Hannah Arendt fue una filósofa
alemana, de origen judío, alumna y amante de Heidegger, que se exiló en Francia
para huir del acoso nazi y que, cuando éstos ocuparon el país Galo, pudo
obtener un salvoconducto para viajar a Estados Unidos, donde ejerció como
periodista, como catedrática en varias universidades y donde obtuvo
la nacionalidad americana.
El año pasado se estrenó una
película en la que se narra un pasaje de la vida de esta mujer. Los servicios
de espionaje judíos detuvieron en Argentina a un dirigente de las SS, Adolph
Eichmann, encargado del traslado de los prisioneros a campos de concentración
(que posteriormente la dialéctica de los vencedores les dio el nombre de
“campos de exterminio”). Sería juzgado en Jerusalén y ella escribió al The New
Yorker postulándose como corresponsal para cubrir la noticia, justificando su
interés en su propia experiencia y en su deseo de conocer de primera mano lo
acontecido durante aquellos años oscuros.

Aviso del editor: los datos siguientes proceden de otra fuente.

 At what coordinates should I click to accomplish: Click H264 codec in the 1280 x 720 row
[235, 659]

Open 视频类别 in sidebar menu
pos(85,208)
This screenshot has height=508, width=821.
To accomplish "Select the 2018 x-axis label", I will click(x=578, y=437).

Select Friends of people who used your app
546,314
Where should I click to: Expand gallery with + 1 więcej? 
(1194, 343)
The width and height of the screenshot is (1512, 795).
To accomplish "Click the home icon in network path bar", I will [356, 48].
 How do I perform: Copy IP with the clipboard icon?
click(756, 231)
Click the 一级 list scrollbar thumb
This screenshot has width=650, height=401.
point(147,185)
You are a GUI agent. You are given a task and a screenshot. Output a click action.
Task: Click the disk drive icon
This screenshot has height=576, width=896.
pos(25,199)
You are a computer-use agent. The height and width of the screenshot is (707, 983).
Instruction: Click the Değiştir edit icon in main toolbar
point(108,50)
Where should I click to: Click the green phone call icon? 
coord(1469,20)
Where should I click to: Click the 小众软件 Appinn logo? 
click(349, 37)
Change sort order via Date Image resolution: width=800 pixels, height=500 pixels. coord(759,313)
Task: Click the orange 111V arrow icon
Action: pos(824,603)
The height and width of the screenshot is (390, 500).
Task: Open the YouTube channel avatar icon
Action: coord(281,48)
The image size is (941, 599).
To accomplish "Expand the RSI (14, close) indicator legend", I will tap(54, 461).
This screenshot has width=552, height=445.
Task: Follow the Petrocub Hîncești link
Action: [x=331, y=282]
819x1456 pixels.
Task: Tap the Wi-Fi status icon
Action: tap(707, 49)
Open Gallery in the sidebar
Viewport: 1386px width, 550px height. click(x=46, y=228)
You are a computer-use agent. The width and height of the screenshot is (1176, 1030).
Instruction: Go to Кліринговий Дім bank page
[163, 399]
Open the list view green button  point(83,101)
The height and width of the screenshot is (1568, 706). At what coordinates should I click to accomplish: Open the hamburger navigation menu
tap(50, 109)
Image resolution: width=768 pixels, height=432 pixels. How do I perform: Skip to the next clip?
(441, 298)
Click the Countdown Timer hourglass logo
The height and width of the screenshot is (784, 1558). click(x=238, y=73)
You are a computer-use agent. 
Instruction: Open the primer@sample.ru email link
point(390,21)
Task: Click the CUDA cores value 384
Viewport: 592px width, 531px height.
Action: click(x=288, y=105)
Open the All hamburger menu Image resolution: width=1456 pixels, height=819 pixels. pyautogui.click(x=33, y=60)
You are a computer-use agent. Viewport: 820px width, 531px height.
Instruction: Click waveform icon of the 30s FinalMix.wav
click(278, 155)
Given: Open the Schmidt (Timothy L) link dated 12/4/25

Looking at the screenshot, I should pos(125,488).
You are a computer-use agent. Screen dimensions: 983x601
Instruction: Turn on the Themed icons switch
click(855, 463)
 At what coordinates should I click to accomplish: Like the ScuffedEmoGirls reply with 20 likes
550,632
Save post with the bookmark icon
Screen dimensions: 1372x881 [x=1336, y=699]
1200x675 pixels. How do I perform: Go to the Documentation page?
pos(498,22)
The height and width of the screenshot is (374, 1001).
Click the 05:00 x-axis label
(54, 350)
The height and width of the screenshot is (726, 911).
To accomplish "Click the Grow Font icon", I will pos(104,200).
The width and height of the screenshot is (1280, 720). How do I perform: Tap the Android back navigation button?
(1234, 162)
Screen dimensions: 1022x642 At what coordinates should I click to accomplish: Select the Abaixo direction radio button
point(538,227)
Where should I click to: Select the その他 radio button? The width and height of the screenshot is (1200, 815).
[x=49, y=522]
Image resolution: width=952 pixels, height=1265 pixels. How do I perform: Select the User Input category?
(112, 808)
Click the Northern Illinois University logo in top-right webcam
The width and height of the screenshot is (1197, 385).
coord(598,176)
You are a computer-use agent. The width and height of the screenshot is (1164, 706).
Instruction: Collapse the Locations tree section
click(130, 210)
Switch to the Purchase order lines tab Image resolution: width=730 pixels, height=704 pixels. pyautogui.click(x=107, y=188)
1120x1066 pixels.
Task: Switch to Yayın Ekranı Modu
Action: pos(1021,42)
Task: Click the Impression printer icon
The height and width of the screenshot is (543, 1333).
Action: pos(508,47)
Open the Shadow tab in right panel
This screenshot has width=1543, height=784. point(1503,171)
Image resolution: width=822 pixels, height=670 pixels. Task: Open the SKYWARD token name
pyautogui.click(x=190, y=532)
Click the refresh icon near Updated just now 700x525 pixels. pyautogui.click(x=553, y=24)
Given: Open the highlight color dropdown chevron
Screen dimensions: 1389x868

Eichmann, estaba previamente
condenado por toda la sociedad internacional y, especialmente, por la judía por
haber enviado a miles de compatriotas a las cámaras de gas. Sin embargo, lo que
Arendt pudo ver en el juicio fue a un mediocre funcionario que cumplía órdenes
dentro de un aparato burocrático y que no era culpable del genocidio del que se
le acusaba. Su punto de vista le
generó todo tipo de enemistades, fue declarada persona non grata por las autoridades
judías, sufrió amenazas e insultos en Estados Unidos y estuvo a punto de ser
despedida de su trabajo, y si no lo fue se debió a su altura intelectual que le
permitió mantener y justificar su punto de vista con argumentos firmes y bien
fundados.
Lo que Hannah Arendt defendía era
que se juzgaba a Eichmann por genocidio y que él no era culpable de eso. Este
nazi tan sólo era una pieza dentro de una maquinaria burocrática en la cual él
no tenía ninguna capacidad para tomar otras decisiones diferentes a las que
tomó. ¿Quién era culpable?, le preguntaban y ella respondía que los que tenían
capacidad para pensar (para discernir) y que ese señor no la tenía.
A raíz de aquel episodio escribió
sobre la “banalización del mal”
Toda esta historia viene al caso
para preguntarnos en qué medida somos capaces de tomar nuestras propias
decisiones y orientar nuestras vidas por el sendero que deseamos que vayan; en
qué medida los condicionantes económicos, familiares, el ejemplo de los demás,
los valores (o sin valores) de nuestra sociedad nos convierte en un mero
ejecutor de conductas previsibles y establecidas para comportarnos como se espera
que lo hagamos, limitando nuestra capacidad de actuar libremente.
Mediante el coaching ayudamos al
cochee a que tome sus propias decisiones y que enfoque su vida por el sendero
que desea ¿pero realmente tenemos capacidad para decidir cuál es el sendero que
deseamos? ¿tenemos capacidad de discernir?
A veces elegimos, otras veces también. Cuestión distinta es si las elecciones que adoptamos pueden ser objetivamente positivas para nosotros, o mejor para nuestro futuro. El autor ya lo dice, elegimos en función de circunstancias, pero nuestra decisión viene en función del placer o dolor que en ese momento deseamos o toleramos. Y ello incluye, por supuesto, el altruismo que no es más que una no opción para aquellos que moralmente están sujetos a la columna del deber o del amor al prójimo.